Penguins star Sydney Crosby lost nearly a year battling post-concussion symptoms, beginning with a hit in the Winter Classic.
And the family of former Blackhawk Steve Montador claims head trauma during his NHL career lead to the brain disease CTE.
But diagnosing a concussion on ice isn't simple.
“Hockey has an additional challenge because one of the things they test for is balance and of course you can't test balance on skates,” said co-creator of the King-Devick Test Steve Devick.
FOX 32 spoke with parents of your hockey players last year, and many felt King-Devick made them feel safer about their children playing a contact sport.
“I’m a hockey coach, not a neurologist. So it had to be easy and simple to use, but it also had to be effective,” said Chicago Hawks Youth Coach Jeff Rogers.
“Kids are flying around at high speeds. We want to make sure we're protecting the children,” added Rob Newburg, also of Chicago Hawks Youth Hockey.
That is what has been the draw for parents and coaches for years: it's inexpensive, anyone can act as the test administrator, and after taking a baseline test before the season, the results are easy to read.
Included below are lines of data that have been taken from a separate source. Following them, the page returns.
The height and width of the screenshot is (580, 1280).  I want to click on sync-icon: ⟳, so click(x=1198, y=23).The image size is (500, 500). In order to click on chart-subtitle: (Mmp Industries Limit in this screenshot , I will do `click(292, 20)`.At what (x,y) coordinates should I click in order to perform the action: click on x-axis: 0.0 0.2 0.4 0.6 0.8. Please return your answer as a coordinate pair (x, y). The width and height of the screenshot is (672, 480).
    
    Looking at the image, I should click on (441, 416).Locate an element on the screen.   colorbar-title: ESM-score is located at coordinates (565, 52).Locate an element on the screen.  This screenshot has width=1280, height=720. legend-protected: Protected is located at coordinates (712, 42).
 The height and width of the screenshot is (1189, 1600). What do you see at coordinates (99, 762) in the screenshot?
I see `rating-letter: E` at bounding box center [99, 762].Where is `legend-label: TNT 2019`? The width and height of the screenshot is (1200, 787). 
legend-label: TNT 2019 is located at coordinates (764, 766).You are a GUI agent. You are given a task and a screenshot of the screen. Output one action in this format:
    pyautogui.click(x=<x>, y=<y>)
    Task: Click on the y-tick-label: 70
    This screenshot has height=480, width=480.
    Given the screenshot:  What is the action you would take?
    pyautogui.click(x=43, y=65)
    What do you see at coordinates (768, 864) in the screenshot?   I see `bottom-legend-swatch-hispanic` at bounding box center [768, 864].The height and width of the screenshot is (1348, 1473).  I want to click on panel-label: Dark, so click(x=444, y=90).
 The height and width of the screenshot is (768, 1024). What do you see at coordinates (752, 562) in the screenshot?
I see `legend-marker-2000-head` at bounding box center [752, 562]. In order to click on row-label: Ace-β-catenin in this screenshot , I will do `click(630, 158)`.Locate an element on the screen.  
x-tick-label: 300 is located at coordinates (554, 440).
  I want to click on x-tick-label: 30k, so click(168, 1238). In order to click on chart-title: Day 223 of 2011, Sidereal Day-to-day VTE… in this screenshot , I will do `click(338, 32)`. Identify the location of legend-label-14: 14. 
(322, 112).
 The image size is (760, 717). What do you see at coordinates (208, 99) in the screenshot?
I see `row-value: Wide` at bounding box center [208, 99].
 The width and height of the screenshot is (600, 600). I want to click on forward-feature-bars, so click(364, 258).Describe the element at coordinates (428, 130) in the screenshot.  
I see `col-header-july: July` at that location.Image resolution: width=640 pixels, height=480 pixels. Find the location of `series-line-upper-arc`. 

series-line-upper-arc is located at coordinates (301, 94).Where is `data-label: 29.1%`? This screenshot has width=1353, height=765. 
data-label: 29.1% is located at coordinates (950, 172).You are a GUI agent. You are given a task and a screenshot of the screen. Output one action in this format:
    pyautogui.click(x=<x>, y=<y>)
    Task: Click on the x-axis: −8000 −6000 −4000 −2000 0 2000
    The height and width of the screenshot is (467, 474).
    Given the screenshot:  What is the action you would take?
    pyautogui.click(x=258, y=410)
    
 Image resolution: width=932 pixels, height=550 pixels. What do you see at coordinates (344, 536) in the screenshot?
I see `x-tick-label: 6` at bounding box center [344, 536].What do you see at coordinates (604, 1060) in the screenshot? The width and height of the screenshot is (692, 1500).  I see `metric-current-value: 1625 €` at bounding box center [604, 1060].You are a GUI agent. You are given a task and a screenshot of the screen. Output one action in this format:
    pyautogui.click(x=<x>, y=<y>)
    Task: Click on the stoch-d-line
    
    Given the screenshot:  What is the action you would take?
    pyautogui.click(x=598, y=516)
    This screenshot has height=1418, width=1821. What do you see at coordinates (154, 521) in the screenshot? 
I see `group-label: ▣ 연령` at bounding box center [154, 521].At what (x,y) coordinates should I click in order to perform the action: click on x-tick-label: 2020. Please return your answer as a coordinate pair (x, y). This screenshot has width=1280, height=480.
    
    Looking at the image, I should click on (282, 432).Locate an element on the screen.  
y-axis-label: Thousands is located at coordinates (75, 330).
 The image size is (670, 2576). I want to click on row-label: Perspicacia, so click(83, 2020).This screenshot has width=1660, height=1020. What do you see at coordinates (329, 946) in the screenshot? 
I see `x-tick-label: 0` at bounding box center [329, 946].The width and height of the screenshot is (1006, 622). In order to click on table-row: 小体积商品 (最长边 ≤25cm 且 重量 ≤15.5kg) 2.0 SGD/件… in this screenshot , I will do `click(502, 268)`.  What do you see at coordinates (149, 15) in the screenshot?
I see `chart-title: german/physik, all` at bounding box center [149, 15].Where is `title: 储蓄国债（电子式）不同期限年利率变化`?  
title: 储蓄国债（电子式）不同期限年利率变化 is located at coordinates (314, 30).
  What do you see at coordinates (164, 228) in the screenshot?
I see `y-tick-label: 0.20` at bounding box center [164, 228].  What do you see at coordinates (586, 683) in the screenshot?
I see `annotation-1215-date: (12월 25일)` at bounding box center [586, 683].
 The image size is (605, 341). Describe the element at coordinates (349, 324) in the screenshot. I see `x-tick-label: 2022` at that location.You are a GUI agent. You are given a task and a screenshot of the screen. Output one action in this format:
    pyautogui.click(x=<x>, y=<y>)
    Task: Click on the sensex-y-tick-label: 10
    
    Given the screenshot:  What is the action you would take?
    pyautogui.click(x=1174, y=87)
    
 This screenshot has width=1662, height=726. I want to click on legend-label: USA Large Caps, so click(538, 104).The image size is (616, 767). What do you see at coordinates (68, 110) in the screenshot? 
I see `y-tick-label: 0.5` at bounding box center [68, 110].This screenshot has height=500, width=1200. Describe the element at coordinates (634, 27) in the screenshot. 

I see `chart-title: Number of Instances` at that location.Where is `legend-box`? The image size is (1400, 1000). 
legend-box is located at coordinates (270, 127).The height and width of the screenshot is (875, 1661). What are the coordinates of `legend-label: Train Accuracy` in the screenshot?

“Because I was slower than my baseline before the season,” Devick said. “It lights up red and says you should come out of the game and be evaluated by a doctor.”
And it's not just the NHL. Other professional leagues are considering King-Devick as well.
The NFL announced on Friday that diagnosed concussions were up 30-percent this year, and the league is now evaluating data from the Canadian Football League to determine if it should adopt the test as well.